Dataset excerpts

##############################

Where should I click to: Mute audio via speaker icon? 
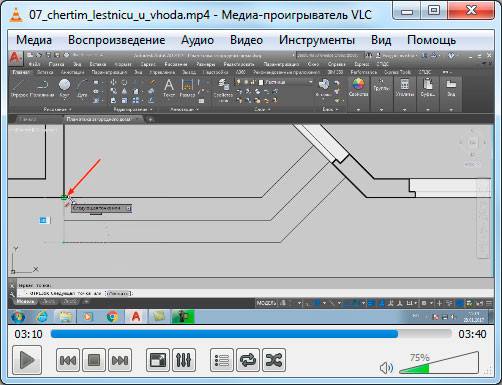coord(386,368)
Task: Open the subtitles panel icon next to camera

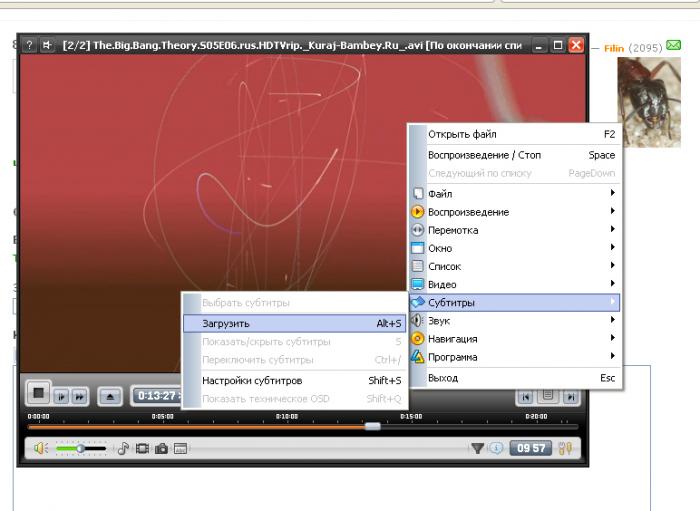Action: pyautogui.click(x=180, y=449)
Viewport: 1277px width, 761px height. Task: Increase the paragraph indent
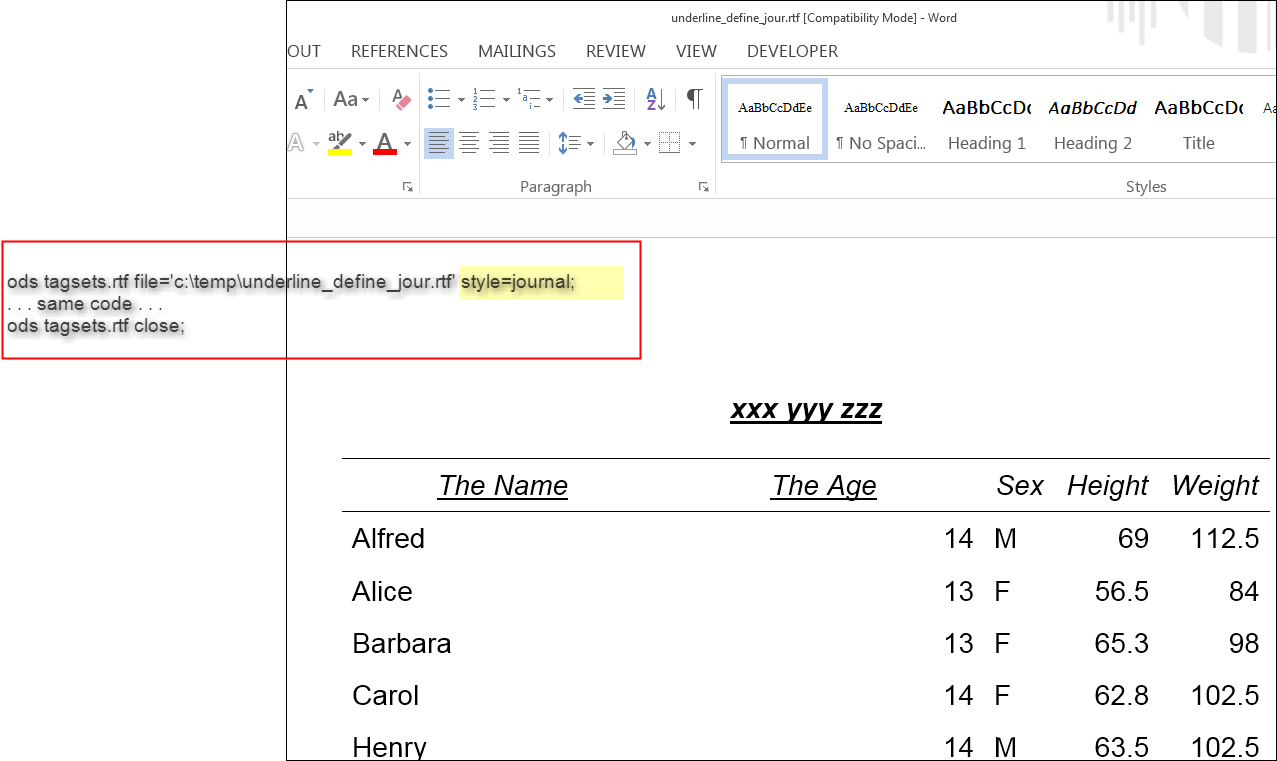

##############################

GOAL OF THE EXERCISE: Exclude every picture and copy the remaining data exactly.

RESULT FOR THIS TASK:
Where should I click to: Mute audio via speaker icon? 
coord(386,368)
Task: Open the subtitles panel icon next to camera

Action: pyautogui.click(x=180, y=449)
Viewport: 1277px width, 761px height. Task: Increase the paragraph indent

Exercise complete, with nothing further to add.